Historic meat reduction project launched in Bahia, Brazil

Four cities in Northeastern Brazil commit to adopting 100% plant-based cafeterias at public schools

Humane Society International

  • At the launch ceremony. Alan Cerqueira

  • Chef Andre presents. Alan Cerqueira

  • With the cities’ mayors. Alan Cerqueira

BAHIA, Brazil—Humane Society International in Brazil has teamed up with four cities in the northeastern state of Bahia—Serrinha, Barroca, Teofilandia and Biritinga—and the local Public Prosecutor Office, to transition all of the meals served at its public school cafeterias to 100 percent plant-based by the end of 2019, reducing meat, dairy and egg consumption by 25 percent per semester. This marks the first time in history that any school districts have committed to having exclusively plant-based cafeterias. The change will impact over 23 million meals a year.

The launch of the project, called “Escola Sustentável (Sustainable School),” took place on Monday, March 19th, and was followed by four days of plant-based culinary trainings for the cities’ school cooks, led by HSI’s Chef André Vieland. Chef André taught cooks how to prepare cost-effective, nutritious recipes, using accessible local ingredients. Escola Sustentável’s mission is to improve student health, reduce the cities’ environmental footprint (especially water consumption), and empower local farmers who will be able to supply the school districts with plant-based foods. Leticia Baird, Brazilian Public Prosecutor for the Environment in the State of Bahia, who led the creation of this program, stated: “Providing our school districts with plant-based meals will help save environmental and public financial resources, allow for a future of healthy adults, and build a fair world for the animals.”

Sandra Lopes, food policy manager for HSI in Brazil, stated: “We applaud the cities of Serrinha, Barroca, Teofilandia, and Biritinga for becoming the world’s first school districts to commit to going 100 percent plant-based. It’s an honor to have worked with city authorities, nutritionists and school cooks on the adoption and implementation of this initiative, and we’re excited to continue working closely with them to ensure the success of this program.”

A growing number of institutions in Brazil, including the Brazilian Ministry of Health and University of São Paulo’s School of Public Health, are recognizing that a reduction in meat consumption is necessary to help the environment and human health. In its 2014 Dietary Guidelines, the Brazilian Ministry of Health stated: “Opting to consume various types of plant-based foods and a limited consumption of animal products indirectly results in a food system that is more just and less stressful on the environment, animals and biodiversity in general.”

HSI promotes humane eating—or the 3 R’s: “reducing” or “replacing” consumption of animal products, and “refining” our diets by choosing products from sources that adhere to higher animal welfare standards.

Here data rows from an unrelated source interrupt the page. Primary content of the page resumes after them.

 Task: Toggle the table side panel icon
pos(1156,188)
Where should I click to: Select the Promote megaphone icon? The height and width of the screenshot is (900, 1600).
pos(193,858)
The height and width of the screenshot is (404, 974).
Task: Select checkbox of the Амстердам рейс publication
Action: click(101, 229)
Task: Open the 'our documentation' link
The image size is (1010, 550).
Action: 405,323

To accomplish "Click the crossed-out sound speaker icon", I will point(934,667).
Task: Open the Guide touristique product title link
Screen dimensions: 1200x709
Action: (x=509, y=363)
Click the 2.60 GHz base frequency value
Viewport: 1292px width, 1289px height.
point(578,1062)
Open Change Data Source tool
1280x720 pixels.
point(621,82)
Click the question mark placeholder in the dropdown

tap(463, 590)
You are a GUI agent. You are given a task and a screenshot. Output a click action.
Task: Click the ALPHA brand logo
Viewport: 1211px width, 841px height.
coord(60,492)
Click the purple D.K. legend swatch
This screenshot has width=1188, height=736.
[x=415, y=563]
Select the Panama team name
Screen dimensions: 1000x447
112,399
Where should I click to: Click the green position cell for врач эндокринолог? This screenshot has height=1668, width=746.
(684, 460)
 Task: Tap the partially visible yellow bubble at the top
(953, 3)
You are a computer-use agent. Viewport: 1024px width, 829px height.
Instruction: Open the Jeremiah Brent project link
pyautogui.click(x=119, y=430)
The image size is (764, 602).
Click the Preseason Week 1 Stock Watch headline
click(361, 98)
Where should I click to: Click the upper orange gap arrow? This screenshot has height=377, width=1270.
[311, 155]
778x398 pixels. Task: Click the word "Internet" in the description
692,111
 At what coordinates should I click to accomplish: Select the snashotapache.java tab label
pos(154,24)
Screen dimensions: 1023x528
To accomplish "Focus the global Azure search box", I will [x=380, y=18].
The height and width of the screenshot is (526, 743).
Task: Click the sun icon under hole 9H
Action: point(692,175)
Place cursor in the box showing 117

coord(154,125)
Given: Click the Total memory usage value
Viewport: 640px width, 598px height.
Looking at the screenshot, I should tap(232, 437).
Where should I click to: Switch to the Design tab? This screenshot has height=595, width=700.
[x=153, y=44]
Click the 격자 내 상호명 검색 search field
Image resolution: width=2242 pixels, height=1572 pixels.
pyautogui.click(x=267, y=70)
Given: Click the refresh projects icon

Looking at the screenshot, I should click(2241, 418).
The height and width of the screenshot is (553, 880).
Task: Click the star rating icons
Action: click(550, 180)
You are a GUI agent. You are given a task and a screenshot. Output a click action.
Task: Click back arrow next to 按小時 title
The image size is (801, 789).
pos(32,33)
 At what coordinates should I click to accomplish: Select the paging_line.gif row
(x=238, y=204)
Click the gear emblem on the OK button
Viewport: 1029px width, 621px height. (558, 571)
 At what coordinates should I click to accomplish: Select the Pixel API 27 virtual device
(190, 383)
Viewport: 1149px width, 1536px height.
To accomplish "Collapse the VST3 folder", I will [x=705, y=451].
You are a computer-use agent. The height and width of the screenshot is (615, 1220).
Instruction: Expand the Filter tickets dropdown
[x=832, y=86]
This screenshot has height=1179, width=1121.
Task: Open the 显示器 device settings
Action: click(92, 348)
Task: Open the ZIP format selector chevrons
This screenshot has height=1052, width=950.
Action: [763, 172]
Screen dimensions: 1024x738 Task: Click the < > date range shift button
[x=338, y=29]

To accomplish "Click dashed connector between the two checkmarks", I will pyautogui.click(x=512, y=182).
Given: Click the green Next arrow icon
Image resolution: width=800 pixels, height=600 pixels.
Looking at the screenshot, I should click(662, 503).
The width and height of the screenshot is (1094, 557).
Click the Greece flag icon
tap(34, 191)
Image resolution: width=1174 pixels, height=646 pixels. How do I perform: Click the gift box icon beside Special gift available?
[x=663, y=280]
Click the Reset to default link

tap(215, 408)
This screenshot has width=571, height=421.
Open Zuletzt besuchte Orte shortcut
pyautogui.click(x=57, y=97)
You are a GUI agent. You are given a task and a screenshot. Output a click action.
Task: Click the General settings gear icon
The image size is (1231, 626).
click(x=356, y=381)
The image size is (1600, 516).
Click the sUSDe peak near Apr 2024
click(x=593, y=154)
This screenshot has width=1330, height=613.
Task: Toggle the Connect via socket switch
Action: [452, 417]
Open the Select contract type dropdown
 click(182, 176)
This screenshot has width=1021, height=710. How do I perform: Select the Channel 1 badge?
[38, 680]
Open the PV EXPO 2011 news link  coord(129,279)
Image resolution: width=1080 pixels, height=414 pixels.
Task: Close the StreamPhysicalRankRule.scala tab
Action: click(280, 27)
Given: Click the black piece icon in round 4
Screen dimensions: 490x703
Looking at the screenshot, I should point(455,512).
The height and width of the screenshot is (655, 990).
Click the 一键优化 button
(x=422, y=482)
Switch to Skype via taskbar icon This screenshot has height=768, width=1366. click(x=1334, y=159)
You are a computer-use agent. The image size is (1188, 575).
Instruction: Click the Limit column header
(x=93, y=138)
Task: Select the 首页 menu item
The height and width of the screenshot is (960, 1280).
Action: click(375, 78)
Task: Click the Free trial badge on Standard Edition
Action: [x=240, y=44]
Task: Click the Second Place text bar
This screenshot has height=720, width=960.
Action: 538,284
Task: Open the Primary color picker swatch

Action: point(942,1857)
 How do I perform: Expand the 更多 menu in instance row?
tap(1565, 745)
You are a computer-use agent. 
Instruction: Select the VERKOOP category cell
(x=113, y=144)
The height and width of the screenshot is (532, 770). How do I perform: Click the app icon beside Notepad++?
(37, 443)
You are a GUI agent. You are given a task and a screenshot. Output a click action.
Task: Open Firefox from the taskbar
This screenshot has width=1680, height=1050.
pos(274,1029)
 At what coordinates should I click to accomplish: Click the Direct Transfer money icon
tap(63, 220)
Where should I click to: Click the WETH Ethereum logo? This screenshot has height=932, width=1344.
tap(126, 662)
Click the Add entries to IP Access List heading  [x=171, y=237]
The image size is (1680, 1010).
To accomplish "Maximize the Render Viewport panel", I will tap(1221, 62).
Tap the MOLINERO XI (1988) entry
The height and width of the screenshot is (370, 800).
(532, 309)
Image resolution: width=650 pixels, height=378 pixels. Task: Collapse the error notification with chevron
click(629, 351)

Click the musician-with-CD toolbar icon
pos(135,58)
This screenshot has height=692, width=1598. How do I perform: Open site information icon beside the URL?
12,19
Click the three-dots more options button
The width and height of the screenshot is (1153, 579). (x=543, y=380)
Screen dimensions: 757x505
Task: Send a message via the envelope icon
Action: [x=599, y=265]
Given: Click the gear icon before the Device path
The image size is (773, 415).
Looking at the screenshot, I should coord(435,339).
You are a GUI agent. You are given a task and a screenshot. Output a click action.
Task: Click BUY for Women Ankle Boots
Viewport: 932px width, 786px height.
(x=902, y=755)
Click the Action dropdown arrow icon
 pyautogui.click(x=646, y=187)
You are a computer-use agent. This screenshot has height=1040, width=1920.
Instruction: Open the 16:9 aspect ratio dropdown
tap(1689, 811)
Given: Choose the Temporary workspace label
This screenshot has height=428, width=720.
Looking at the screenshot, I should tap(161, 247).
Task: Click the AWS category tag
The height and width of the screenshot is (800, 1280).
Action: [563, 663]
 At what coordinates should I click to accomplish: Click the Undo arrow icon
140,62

    The São Paulo city school district, Brazil’s largest school district, has participated in Meatless Monday since 2009, serving more than half a million plant-based meals every two weeks.

  • According to the Food and Agriculture Organization of the United Nations, animal agriculture is one of the greatest contributors to the most serious environmental issues, like global warming, and is a major consumer of scarce water resources.
  • Choosing plant-based foods helps human health. Many of the chronic diseases plaguing the world, including obesity, heart disease, diabetes and high blood pressure, can be prevented, treated and, in some cases, even reversed with a plant-based diet.
  • According to the Brazilian Ministry of Health, Brazil is currently facing a new obesity and overweight epidemic, which is affecting over half of the population, including children. One in three Brazilian children between the ages of 5 and 9 is obese or overweight and face health risks as a result.
  • Shifting to plant-based foods reduces animal suffering. Tens of millions of animals in food production in Brazil, like egg-laying hens and breeding sows, are intensively confined and spend their whole lives in cages so small they can barely even move.